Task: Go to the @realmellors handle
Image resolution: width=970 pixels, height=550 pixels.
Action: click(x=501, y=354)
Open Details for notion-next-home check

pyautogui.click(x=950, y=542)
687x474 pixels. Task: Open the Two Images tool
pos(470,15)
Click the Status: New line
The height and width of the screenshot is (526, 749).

What the task requires —
Please print the lines from the one containing "Image resolution: width=970" through the last line of the material, exactly, and leave out all other lines.

Answer to this problem —
Image resolution: width=970 pixels, height=550 pixels.
Action: click(x=501, y=354)
Open Details for notion-next-home check

pyautogui.click(x=950, y=542)
687x474 pixels. Task: Open the Two Images tool
pos(470,15)
Click the Status: New line
The height and width of the screenshot is (526, 749).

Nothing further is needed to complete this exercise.